Records of locating words and elements:

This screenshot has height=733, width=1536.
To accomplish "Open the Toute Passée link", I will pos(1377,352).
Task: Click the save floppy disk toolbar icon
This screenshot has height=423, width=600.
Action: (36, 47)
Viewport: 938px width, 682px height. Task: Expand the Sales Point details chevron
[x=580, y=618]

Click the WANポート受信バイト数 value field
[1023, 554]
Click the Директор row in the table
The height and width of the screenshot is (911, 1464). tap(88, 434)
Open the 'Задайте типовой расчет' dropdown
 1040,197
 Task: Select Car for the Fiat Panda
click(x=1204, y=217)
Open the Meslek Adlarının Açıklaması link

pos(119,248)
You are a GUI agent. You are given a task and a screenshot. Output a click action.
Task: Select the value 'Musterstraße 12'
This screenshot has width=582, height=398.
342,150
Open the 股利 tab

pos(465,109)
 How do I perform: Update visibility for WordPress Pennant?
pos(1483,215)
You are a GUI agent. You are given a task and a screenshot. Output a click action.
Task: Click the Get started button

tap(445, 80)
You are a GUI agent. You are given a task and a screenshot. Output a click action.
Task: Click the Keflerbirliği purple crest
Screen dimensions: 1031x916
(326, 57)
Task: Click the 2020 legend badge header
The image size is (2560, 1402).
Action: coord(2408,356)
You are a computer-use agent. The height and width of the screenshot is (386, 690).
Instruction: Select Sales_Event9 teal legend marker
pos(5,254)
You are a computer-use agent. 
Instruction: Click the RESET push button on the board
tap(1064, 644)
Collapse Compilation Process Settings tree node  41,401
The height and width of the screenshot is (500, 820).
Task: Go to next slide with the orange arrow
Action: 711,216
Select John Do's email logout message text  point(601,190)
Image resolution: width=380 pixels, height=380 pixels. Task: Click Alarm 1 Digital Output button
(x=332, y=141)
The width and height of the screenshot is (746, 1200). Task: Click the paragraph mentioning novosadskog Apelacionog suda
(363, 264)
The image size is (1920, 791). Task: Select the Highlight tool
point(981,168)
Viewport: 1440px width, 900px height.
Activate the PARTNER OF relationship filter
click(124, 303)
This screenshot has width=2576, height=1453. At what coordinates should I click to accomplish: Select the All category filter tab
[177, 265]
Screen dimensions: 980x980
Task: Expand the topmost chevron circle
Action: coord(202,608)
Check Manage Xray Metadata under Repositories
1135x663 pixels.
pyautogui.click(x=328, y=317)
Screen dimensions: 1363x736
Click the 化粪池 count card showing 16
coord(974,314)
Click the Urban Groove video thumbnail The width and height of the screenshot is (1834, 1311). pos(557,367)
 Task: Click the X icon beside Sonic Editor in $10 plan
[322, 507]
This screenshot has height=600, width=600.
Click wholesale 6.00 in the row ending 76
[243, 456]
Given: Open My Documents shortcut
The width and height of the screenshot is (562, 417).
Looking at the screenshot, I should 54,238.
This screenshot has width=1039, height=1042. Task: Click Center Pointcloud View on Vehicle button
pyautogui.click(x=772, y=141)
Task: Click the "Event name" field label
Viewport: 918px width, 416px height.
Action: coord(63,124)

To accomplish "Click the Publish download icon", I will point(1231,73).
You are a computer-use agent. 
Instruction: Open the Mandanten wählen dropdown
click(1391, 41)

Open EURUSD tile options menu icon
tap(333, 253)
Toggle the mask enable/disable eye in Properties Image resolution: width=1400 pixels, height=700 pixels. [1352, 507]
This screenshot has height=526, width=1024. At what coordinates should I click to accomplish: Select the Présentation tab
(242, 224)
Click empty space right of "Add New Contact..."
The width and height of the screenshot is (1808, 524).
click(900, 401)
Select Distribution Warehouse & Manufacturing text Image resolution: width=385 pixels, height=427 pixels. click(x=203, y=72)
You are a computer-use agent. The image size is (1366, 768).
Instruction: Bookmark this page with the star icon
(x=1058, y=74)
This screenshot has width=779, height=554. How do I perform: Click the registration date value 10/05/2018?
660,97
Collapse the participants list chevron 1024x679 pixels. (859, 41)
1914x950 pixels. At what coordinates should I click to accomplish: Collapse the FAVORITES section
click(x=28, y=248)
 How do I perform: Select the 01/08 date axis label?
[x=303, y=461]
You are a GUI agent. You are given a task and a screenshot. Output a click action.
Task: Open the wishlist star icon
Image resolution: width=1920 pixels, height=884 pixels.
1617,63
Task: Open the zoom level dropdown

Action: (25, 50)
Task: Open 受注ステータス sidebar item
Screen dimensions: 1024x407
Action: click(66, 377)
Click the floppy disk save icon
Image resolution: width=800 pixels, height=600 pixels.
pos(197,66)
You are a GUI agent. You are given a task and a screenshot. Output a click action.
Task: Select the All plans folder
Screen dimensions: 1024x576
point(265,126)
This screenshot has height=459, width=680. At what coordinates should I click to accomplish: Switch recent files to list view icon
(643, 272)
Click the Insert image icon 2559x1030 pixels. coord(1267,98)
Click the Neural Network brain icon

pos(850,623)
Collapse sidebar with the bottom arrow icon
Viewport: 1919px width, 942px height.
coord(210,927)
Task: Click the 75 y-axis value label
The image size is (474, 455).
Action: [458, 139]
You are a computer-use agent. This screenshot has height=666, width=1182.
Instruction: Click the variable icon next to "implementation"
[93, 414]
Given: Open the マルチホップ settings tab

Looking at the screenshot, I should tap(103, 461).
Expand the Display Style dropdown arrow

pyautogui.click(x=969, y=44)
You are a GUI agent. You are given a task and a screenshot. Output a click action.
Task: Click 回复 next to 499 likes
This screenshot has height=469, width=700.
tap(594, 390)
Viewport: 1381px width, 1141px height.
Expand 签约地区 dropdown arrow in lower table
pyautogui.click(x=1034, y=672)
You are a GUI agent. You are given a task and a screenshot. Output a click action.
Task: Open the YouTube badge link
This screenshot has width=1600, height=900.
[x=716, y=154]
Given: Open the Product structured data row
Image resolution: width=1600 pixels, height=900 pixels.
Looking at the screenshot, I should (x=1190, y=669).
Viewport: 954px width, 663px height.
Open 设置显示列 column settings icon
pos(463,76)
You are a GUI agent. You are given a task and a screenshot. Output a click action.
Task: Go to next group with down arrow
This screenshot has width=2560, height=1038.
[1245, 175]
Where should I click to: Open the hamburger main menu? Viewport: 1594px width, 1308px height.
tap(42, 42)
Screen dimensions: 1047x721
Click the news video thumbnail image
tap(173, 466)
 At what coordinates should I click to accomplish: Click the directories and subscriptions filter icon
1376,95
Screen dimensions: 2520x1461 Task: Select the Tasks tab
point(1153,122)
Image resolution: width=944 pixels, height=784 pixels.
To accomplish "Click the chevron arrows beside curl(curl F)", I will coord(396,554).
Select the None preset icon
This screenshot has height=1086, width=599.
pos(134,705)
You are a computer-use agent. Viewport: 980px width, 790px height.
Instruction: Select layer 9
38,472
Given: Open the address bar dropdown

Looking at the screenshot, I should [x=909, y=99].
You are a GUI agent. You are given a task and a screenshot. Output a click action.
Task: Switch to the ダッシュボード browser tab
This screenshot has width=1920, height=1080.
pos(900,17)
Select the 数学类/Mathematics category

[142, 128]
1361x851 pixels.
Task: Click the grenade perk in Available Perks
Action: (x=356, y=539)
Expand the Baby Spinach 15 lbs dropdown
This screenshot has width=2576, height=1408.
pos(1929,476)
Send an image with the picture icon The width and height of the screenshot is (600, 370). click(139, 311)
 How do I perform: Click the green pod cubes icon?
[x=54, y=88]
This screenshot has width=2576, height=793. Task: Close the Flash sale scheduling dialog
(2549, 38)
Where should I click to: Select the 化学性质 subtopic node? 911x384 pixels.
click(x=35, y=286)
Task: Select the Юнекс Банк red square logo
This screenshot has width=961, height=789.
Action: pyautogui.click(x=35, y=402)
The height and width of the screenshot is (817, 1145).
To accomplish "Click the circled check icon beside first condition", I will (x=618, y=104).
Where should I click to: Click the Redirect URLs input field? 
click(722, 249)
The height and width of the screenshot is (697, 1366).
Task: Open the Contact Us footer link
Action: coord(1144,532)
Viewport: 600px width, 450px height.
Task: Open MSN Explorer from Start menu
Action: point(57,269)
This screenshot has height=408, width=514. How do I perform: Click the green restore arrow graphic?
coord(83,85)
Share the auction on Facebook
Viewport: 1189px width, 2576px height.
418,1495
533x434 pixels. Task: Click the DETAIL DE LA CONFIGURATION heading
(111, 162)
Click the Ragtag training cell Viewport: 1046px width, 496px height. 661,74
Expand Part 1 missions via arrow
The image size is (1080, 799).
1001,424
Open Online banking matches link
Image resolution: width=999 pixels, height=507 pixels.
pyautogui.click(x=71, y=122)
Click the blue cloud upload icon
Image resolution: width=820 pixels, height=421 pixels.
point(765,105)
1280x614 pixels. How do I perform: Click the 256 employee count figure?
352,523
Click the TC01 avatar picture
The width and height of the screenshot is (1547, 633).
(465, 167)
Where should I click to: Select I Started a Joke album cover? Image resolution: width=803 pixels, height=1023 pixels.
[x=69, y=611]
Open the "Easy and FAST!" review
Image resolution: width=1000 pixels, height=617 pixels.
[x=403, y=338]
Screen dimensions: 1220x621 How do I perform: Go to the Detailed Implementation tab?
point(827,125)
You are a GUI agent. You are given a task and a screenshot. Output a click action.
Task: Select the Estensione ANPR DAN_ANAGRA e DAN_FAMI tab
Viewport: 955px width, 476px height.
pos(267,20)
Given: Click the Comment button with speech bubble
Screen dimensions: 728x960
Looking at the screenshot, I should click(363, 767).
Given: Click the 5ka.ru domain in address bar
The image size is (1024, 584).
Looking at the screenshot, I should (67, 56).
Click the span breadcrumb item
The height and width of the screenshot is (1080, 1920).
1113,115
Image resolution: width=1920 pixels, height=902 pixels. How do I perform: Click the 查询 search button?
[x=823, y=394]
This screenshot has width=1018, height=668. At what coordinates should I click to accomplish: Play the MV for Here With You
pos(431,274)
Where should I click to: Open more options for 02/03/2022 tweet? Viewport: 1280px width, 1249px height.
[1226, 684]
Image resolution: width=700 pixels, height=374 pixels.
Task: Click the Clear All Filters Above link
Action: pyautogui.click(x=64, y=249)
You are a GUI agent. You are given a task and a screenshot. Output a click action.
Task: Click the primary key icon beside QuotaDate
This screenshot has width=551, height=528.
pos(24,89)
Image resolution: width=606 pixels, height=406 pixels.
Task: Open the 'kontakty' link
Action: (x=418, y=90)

Exercise requirements:
Express the lines of the data from the line with "Task: Click the save floppy disk toolbar icon" to the line with "Action: coord(2408,356)" as a numbered list, leaving out blank lines.

Correct output:
1. Task: Click the save floppy disk toolbar icon
2. This screenshot has height=423, width=600.
3. Action: (36, 47)
4. Viewport: 938px width, 682px height. Task: Expand the Sales Point details chevron
5. [x=580, y=618]
6. Click the WANポート受信バイト数 value field
7. [1023, 554]
8. Click the Директор row in the table
9. The height and width of the screenshot is (911, 1464). tap(88, 434)
10. Open the 'Задайте типовой расчет' dropdown
11.  1040,197
12.  Task: Select Car for the Fiat Panda
13. click(x=1204, y=217)
14. Open the Meslek Adlarının Açıklaması link
15. pos(119,248)
16. You are a GUI agent. You are given a task and a screenshot. Output a click action.
17. Task: Select the value 'Musterstraße 12'
18. This screenshot has width=582, height=398.
19. 342,150
20. Open the 股利 tab
21. pos(465,109)
22.  How do I perform: Update visibility for WordPress Pennant?
23. pos(1483,215)
24. You are a GUI agent. You are given a task and a screenshot. Output a click action.
25. Task: Click the Get started button
26. tap(445, 80)
27. You are a GUI agent. You are given a task and a screenshot. Output a click action.
28. Task: Click the Keflerbirliği purple crest
29. Screen dimensions: 1031x916
30. (326, 57)
31. Task: Click the 2020 legend badge header
32. The image size is (2560, 1402).
33. Action: coord(2408,356)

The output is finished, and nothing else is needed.